Vogl was even named Minnesota prep athlete of the week last year after scoring two goals against Southwest Minnesota Christian.
She has since traded her Tiger orange for Mustang brown and just started classes at SMSU.
It may seem weird for most of us to see a girl playing at a high level against male opponents. It's the opposite for Vogl. She recently tweeted that it was "weird" to be playing on an all girls team.
Athletes with incongruous qualities are usually greeted with unbridled fascination. Davis helped drive record television ratings for the LLWS.
Asian-American NBA point guard Jeremy Lin created a phenomenon, "Linsanity" when he seemingly dominated NBA teams by himself during a two-week stretch back in 2012.

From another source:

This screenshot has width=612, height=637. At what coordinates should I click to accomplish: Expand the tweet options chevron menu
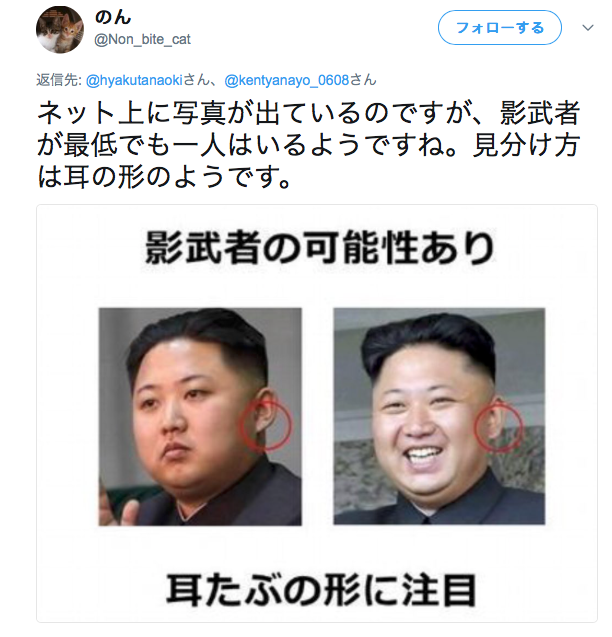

And if you don't know who Michael Sam is, you probably don't get out much.
All of these stories were covered extensively by both sports and regular media.
Those athletes all helped break down a few stereotypes, but none of them have become the sports saviors that we hyped them up to be. None of them probably wanted to be either. They all just wanted to play.
Sometimes we sportswriters just need to need to step back and accept that not every difference is monumental.
Sometimes they're just part of the game.
Vogl didn't overstate the challenges she faced. She didn't whine and didn't clamor for attention.
She just played like a girl and good things happened.